Otherwise, the query is handed down by DataLayout to the closest layout scoping operation. If it implements DataLayoutOpInterface, then the query is forwarded toDataLayoutOpInterface::query(ty, *this, relevantEntries) where the relevant entries are computed as described above. If it does not implement DataLayoutOpInterface, it must be a ModuleOp, and the query is forwarded to DataLayoutTypeInterface::query(dataLayout, relevantEntries) after casting ty to the type interface.
Unless the query hook is reimplemented by the op interface, the query is handled further down to DataLayoutTypeInterface::query(dataLayout, relevantEntries) after casting ty to the type interface. If the type does not implement the interface, an unrecoverable fatal error is produced.
The type is expected to always provide the response, which is returned up the call stack and cached by the DataLayout.

Default Implementation

The default implementation of the data layout interfaces directly handles queries for a subset of built-in types.

Built-in Modules

Built-in ModuleOp allows at most one attribute that implements DataLayoutSpecInterface. It does not implement the entire interface for efficiency and layering reasons. Instead, DataLayout can be constructed for ModuleOp and handles modules transparently alongside other operations that implement the interface.

Built-in Types

The following describes the default properties of built-in types.

The size of built-in integers and floats in bytes is computed as ceildiv(bitwidth, 8). The ABI alignment of integer types with bitwidth below 64 and of the float types is the closest from above power-of-two number of bytes. The ABI alignment of integer types with bitwidth 64 and above is 4 bytes (32 bits).

The size of built-in vectors is computed by first rounding their number of elements in the innermost dimension to the closest power-of-two from above, then getting the total number of elements, and finally multiplying it with the element size. For example, vector<3xi32> and vector<4xi32> have the same size. So do vector<2x3xf32> and vector<2x4xf32>, but vector<3x4xf32> and vector<4x4xf32> have different sizes. The ABI and preferred alignment of vector types is computed by taking the innermost dimension of the vector, rounding it up to the closest power-of-two, taking a product of that with element size in bytes, and rounding the result up again to the closest power-of-two.

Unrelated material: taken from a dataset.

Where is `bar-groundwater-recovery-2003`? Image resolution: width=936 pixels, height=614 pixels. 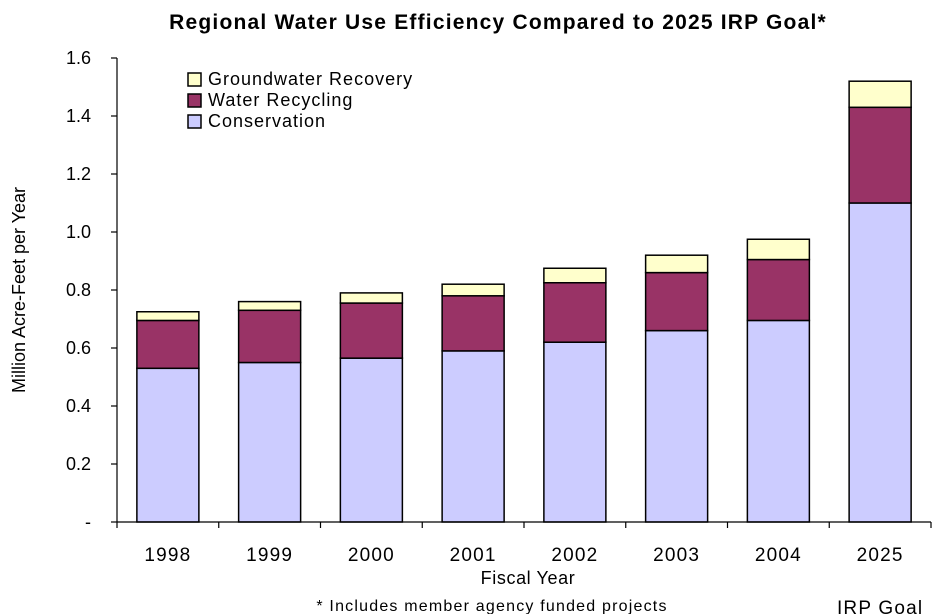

Note: these values are selected for consistency with the default data layout in LLVM, which MLIR assumed until the introduction of proper data layout modeling, and with the modeling of n-D vectors. They may change in the future.

`index` type

Index type is an integer type used for target-specific size information in, e.g., memref operations. Its data layout is parameterized by a single integer data layout entry that specifies its bitwidth. For example,

module attributes { dlti.dl_spec = #dlti.dl_spec<
  #dlti.dl_entry<index, 32>
>} {}

specifies that index has 32 bits. All other layout properties of index match those of the integer type with the same bitwidth defined above.

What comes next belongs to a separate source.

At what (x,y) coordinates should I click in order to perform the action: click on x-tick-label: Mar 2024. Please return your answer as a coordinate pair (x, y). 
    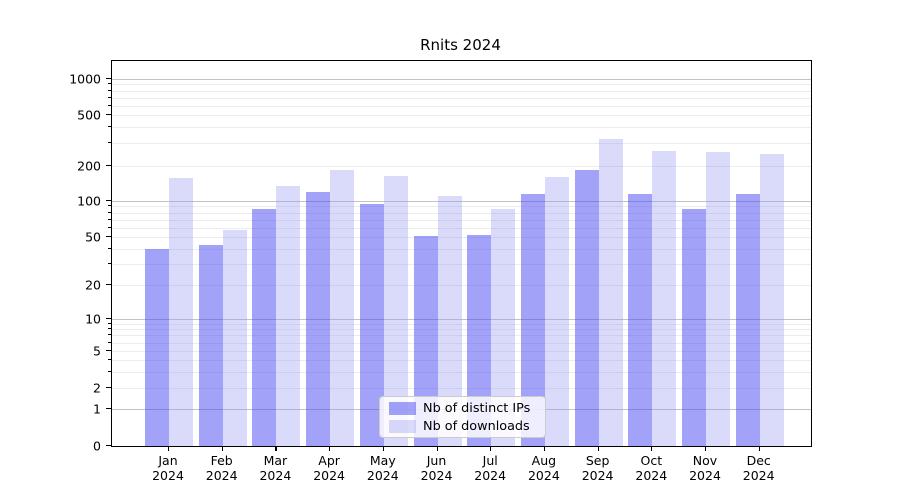
    Looking at the image, I should click on (276, 468).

In absence of the corresponding entry, index is assumed to be a 64-bit integer.

`complex` type

By default complex type is treated like a 2 element structure of its given element type. This is to say that each of its elements are aligned to their preferred alignment, the entire complex type is also aligned to this preference, and the complex type size includes the possible padding between elements to enforce alignment.

Byte Size

The default data layout assumes 8-bit bytes.

DLTI Dialect

The DLTI dialect provides the attributes implementing DataLayoutSpecInterface and DataLayoutEntryInterface, as well as a dialect attribute that can be used to attach the specification to a given operation. The verifier of this attribute triggers those of the specification and checks the compatibility of nested specifications.